Black's retaliation claim is that Safer retaliated against him (imposed restrictions on his movement) because he complained to Peeples that Safer did not hire him for the positions (presumably because of age or sex). Safer's argument that it was not Black's employer is sound. Even though Safer was prohibited by 42 U.S.C. § 2000e-3(a) from discriminating against Black as an applicant for employment, Black's retaliation claim is related to his presence at Safer in conjunction with his post-incarceration transition, not as an employee of Safer.
But even if it is assumed that an employment relationship existed, Black cannot establish a case of retaliation because he did not show that he suffered an adverse employment action. The Seventh Circuit has broadly defined an adverse employment action, but not everything that makes an employee unhappy is an actionable adverse action. Stutler v. Ill. Dept. of Corr., 263 F.3d 698, 703 (7th Cir. 2001). To be actionable, the adverse employment action must be a materially adverse change in the terms and conditions of employment and must be more disruptive than a mere inconvenience or an alteration of job responsibilities. Rabinovitz v. Pena, 89 F.3d 482, 488 (7th Cir. 1996). A materially adverse change might be indicated by termination of employment, a demotion evidenced by a decrease in wage or salary, a material loss of benefits, or other indices that might be unique to a particular situation. Id.
Safer imposed a restriction on Black that did not amount to an adverse employment action. Safer restricts all of its clients from entering certain areas, and in October 2001 Black violated the restriction by coming near the President's office, a restricted area, and refusing to leave the area. (Def. L.R. 56.1 ¶ 29.) As a precaution, Safer required an escort for monitoring Black when he was present in the building so that he would not violate the restriction again. The restriction did not relate to Black's job responsibilities or job title, and the restriction is rationally related to the explanation given for its imposition. In sum, the restriction was not unreasonable in light of Safer's explanation; at most, this was a mere inconvenience that does not establish a case of retaliation. See Rabinovitz, 89 F.3d at 489 (holding that an employer pinpointing employee for various restrictions on his communication with others, entering and leaving and limits on breaks were reasonable and mere inconveniences that did not amount to retaliation). Therefore, summary judgment must be granted in favor of Safer on the retaliation claim.

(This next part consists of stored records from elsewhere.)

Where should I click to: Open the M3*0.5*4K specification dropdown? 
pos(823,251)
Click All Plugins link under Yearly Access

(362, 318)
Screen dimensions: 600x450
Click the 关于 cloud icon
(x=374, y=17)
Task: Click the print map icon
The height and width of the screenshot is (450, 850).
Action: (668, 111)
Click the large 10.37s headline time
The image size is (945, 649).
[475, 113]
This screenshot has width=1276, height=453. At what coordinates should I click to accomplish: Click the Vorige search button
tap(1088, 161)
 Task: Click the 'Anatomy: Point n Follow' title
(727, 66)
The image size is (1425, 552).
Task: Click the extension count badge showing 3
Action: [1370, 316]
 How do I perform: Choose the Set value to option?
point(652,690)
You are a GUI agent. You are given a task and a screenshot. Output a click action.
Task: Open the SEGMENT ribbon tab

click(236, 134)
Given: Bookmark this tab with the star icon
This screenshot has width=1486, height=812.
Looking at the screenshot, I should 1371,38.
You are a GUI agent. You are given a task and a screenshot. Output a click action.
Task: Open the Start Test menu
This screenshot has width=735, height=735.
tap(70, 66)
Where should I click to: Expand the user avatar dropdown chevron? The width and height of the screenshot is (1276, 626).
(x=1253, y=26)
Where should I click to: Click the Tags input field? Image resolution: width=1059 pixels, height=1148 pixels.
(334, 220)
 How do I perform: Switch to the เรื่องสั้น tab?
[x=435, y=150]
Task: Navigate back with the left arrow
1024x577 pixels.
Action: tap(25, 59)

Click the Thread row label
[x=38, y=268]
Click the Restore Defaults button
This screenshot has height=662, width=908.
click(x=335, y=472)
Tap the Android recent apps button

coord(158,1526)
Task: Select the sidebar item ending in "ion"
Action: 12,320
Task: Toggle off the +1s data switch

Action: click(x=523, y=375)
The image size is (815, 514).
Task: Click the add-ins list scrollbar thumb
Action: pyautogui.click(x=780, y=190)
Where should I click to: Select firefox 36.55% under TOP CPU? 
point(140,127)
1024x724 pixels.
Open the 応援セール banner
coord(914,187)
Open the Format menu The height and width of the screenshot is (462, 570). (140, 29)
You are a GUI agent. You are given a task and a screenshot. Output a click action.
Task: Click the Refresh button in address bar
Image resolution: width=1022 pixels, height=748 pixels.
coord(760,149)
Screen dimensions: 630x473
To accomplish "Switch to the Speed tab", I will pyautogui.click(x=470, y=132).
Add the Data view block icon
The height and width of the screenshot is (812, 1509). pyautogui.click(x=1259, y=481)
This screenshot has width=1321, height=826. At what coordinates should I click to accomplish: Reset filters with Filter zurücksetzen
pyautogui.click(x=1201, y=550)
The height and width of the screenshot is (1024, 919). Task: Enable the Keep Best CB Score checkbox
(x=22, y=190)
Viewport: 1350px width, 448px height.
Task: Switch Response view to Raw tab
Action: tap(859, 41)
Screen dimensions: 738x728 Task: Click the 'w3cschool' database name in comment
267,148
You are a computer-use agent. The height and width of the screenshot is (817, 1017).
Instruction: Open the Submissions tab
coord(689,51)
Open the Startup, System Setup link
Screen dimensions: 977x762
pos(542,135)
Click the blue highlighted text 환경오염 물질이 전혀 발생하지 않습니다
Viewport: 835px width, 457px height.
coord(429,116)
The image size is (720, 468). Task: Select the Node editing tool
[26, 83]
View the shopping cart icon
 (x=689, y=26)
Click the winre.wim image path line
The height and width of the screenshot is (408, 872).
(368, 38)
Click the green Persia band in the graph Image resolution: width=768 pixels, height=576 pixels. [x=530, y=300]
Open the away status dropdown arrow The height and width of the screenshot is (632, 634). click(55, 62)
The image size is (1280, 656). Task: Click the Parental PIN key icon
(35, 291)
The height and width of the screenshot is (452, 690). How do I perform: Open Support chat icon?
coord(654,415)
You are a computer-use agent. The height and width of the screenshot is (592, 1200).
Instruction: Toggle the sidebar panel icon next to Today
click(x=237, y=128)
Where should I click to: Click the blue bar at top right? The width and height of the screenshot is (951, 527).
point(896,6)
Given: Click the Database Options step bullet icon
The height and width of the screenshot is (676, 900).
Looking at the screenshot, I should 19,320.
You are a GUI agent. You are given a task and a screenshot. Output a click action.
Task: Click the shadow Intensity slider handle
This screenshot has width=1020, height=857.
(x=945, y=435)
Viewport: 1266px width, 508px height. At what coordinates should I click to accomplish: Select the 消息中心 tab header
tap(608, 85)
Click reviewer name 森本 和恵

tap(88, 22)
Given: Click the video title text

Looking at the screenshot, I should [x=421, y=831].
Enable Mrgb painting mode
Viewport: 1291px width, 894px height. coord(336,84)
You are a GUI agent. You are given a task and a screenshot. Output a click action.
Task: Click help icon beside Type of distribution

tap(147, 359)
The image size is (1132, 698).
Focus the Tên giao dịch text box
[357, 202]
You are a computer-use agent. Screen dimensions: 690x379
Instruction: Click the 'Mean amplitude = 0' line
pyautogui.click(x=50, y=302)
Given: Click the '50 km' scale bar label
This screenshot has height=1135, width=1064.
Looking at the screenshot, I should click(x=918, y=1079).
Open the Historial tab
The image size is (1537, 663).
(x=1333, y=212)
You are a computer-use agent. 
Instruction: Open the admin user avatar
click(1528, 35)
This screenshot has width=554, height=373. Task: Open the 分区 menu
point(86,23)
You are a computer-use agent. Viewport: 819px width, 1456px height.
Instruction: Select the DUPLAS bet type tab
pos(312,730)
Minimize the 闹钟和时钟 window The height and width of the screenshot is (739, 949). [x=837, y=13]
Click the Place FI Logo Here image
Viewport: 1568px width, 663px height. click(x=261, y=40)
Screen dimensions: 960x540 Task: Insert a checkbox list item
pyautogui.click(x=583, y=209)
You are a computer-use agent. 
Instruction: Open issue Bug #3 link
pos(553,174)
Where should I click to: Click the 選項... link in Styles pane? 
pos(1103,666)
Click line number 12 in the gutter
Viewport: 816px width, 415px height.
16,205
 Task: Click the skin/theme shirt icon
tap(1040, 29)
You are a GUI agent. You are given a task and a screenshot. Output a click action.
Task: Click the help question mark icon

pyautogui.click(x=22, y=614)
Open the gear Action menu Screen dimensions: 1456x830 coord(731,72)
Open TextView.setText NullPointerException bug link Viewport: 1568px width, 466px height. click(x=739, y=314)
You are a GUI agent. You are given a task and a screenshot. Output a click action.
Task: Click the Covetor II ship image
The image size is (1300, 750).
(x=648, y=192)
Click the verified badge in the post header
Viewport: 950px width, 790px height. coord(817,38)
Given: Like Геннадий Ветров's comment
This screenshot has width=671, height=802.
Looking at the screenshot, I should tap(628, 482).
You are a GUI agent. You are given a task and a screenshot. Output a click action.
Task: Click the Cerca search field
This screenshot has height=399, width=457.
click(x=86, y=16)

E. Mason's Individual Liability Under § 1981
Pursuant to § 1981, individual liability may only be found where the individual herself "participated in the alleged discrimination against the plaintiff." Behnia v. Shapiro, 961 F. Supp. 1234, 1237 (N.D. Ill. 1997); Daulo v. Commonwealth Edison, 892 F. Supp. 1088, 1091 (N.D. Ill. 1995) ("Section 1981 liability against an individual demands personal involvement in discrimination."). To state a claim under § 1981 against Mason, Black must sufficiently allege that Mason possessed an "intent to discriminate on the basis of race." Behnia, 961 F. Supp. at 1237. Mason argues, and the court agrees, that Black does not provide sufficient evidence showing that Mason possessed an intent to discriminate against Black because Mason did not have any involvement with Black, his employment services, or the selection of the applicants who were hired for the positions he claimed to have applied for. (Def. L.R. 56.1 ¶ 31.) Accordingly, summary judgment is granted in favor of Mason.
Mason also argues that she is not individually liable for Title VII or ADEA claims, however, plaintiff only alleges liability against Mason in his amendment to the complaint under 42 U.S.C. § 1981, so this is the only liability that the court will address.